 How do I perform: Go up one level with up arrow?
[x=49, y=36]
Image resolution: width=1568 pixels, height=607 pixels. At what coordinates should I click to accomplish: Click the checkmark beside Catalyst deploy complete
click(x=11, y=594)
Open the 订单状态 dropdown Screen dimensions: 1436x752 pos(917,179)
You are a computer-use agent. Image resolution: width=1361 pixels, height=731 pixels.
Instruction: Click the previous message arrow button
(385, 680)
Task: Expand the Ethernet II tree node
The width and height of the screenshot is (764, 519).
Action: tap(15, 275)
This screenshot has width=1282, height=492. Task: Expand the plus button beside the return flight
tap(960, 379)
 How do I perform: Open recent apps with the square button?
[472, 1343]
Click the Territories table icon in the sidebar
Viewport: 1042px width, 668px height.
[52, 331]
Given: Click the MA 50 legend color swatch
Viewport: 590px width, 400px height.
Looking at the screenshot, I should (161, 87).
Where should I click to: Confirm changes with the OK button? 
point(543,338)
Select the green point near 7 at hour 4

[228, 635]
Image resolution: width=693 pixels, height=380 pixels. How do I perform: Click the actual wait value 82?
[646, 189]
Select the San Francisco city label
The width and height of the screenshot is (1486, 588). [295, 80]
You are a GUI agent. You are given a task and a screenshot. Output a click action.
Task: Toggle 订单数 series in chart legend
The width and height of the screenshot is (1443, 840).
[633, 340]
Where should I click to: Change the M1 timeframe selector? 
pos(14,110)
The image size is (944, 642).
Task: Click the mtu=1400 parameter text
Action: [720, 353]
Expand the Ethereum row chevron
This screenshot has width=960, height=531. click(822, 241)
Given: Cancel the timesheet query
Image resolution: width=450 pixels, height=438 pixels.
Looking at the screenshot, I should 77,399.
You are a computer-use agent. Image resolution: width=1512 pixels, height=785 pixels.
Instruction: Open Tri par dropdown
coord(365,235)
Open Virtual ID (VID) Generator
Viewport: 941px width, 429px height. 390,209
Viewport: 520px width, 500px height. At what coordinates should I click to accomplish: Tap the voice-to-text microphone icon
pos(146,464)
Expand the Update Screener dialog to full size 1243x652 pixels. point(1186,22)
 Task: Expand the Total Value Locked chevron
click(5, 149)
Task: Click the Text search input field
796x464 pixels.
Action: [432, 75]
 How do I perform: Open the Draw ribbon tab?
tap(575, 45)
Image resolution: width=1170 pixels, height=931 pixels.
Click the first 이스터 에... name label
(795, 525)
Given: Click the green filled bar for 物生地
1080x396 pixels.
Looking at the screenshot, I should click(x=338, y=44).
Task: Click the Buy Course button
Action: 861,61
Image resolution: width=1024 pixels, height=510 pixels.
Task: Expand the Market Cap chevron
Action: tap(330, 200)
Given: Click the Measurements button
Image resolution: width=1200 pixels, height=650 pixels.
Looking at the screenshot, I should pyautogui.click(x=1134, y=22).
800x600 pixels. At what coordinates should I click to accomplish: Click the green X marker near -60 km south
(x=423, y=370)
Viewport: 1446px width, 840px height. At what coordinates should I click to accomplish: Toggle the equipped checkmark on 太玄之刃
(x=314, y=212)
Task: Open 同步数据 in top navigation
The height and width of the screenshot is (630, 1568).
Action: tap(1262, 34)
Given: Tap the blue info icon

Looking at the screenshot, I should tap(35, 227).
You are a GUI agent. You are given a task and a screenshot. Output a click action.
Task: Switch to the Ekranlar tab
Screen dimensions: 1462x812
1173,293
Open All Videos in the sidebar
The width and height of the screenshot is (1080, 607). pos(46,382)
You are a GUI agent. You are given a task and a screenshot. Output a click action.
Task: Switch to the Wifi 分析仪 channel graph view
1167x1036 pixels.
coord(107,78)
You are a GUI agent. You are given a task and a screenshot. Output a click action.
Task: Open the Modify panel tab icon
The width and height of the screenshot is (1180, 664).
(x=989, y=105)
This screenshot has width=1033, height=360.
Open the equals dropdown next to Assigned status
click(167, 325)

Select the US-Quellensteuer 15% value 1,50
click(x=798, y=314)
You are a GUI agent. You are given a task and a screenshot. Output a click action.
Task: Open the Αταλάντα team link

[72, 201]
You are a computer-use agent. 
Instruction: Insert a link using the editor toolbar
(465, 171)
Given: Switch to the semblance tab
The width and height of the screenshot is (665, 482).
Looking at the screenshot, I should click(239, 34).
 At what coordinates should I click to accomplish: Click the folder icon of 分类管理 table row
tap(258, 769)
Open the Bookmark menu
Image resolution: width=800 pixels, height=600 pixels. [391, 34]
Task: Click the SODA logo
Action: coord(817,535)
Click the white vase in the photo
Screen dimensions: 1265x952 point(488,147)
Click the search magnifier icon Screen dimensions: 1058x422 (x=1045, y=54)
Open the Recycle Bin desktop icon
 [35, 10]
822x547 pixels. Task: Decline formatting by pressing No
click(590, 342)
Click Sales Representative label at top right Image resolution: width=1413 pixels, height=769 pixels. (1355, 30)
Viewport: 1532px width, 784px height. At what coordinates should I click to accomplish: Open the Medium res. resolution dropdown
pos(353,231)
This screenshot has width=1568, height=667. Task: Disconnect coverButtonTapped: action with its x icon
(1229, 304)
+===+
→ **ABOUT THIS TASK**
The required output is all of the material, word for word.

→ **WRITTEN SOLUTION**
 How do I perform: Go up one level with up arrow?
[x=49, y=36]
Image resolution: width=1568 pixels, height=607 pixels. At what coordinates should I click to accomplish: Click the checkmark beside Catalyst deploy complete
click(x=11, y=594)
Open the 订单状态 dropdown Screen dimensions: 1436x752 pos(917,179)
You are a computer-use agent. Image resolution: width=1361 pixels, height=731 pixels.
Instruction: Click the previous message arrow button
(385, 680)
Task: Expand the Ethernet II tree node
The width and height of the screenshot is (764, 519).
Action: tap(15, 275)
This screenshot has width=1282, height=492. Task: Expand the plus button beside the return flight
tap(960, 379)
 How do I perform: Open recent apps with the square button?
[472, 1343]
Click the Territories table icon in the sidebar
Viewport: 1042px width, 668px height.
[52, 331]
Given: Click the MA 50 legend color swatch
Viewport: 590px width, 400px height.
Looking at the screenshot, I should (161, 87).
Where should I click to: Confirm changes with the OK button? 
point(543,338)
Select the green point near 7 at hour 4

[228, 635]
Image resolution: width=693 pixels, height=380 pixels. How do I perform: Click the actual wait value 82?
[646, 189]
Select the San Francisco city label
The width and height of the screenshot is (1486, 588). [295, 80]
You are a GUI agent. You are given a task and a screenshot. Output a click action.
Task: Toggle 订单数 series in chart legend
The width and height of the screenshot is (1443, 840).
[633, 340]
Where should I click to: Change the M1 timeframe selector? 
pos(14,110)
The image size is (944, 642).
Task: Click the mtu=1400 parameter text
Action: [720, 353]
Expand the Ethereum row chevron
This screenshot has width=960, height=531. click(822, 241)
Given: Cancel the timesheet query
Image resolution: width=450 pixels, height=438 pixels.
Looking at the screenshot, I should 77,399.
You are a computer-use agent. Image resolution: width=1512 pixels, height=785 pixels.
Instruction: Open Tri par dropdown
coord(365,235)
Open Virtual ID (VID) Generator
Viewport: 941px width, 429px height. 390,209
Viewport: 520px width, 500px height. At what coordinates should I click to accomplish: Tap the voice-to-text microphone icon
pos(146,464)
Expand the Update Screener dialog to full size 1243x652 pixels. point(1186,22)
 Task: Expand the Total Value Locked chevron
click(5, 149)
Task: Click the Text search input field
796x464 pixels.
Action: [432, 75]
 How do I perform: Open the Draw ribbon tab?
tap(575, 45)
Image resolution: width=1170 pixels, height=931 pixels.
Click the first 이스터 에... name label
(795, 525)
Given: Click the green filled bar for 物生地
1080x396 pixels.
Looking at the screenshot, I should click(x=338, y=44).
Task: Click the Buy Course button
Action: 861,61
Image resolution: width=1024 pixels, height=510 pixels.
Task: Expand the Market Cap chevron
Action: tap(330, 200)
Given: Click the Measurements button
Image resolution: width=1200 pixels, height=650 pixels.
Looking at the screenshot, I should pyautogui.click(x=1134, y=22).
800x600 pixels. At what coordinates should I click to accomplish: Click the green X marker near -60 km south
(x=423, y=370)
Viewport: 1446px width, 840px height. At what coordinates should I click to accomplish: Toggle the equipped checkmark on 太玄之刃
(x=314, y=212)
Task: Open 同步数据 in top navigation
The height and width of the screenshot is (630, 1568).
Action: tap(1262, 34)
Given: Tap the blue info icon

Looking at the screenshot, I should tap(35, 227).
You are a GUI agent. You are given a task and a screenshot. Output a click action.
Task: Switch to the Ekranlar tab
Screen dimensions: 1462x812
1173,293
Open All Videos in the sidebar
The width and height of the screenshot is (1080, 607). pos(46,382)
You are a GUI agent. You are given a task and a screenshot. Output a click action.
Task: Switch to the Wifi 分析仪 channel graph view
1167x1036 pixels.
coord(107,78)
You are a GUI agent. You are given a task and a screenshot. Output a click action.
Task: Open the Modify panel tab icon
The width and height of the screenshot is (1180, 664).
(x=989, y=105)
This screenshot has width=1033, height=360.
Open the equals dropdown next to Assigned status
click(167, 325)

Select the US-Quellensteuer 15% value 1,50
click(x=798, y=314)
You are a GUI agent. You are given a task and a screenshot. Output a click action.
Task: Open the Αταλάντα team link

[72, 201]
You are a computer-use agent. 
Instruction: Insert a link using the editor toolbar
(465, 171)
Given: Switch to the semblance tab
The width and height of the screenshot is (665, 482).
Looking at the screenshot, I should click(239, 34).
 At what coordinates should I click to accomplish: Click the folder icon of 分类管理 table row
tap(258, 769)
Open the Bookmark menu
Image resolution: width=800 pixels, height=600 pixels. [391, 34]
Task: Click the SODA logo
Action: coord(817,535)
Click the white vase in the photo
Screen dimensions: 1265x952 point(488,147)
Click the search magnifier icon Screen dimensions: 1058x422 (x=1045, y=54)
Open the Recycle Bin desktop icon
 [35, 10]
822x547 pixels. Task: Decline formatting by pressing No
click(590, 342)
Click Sales Representative label at top right Image resolution: width=1413 pixels, height=769 pixels. (1355, 30)
Viewport: 1532px width, 784px height. At what coordinates should I click to accomplish: Open the Medium res. resolution dropdown
pos(353,231)
This screenshot has width=1568, height=667. Task: Disconnect coverButtonTapped: action with its x icon
(1229, 304)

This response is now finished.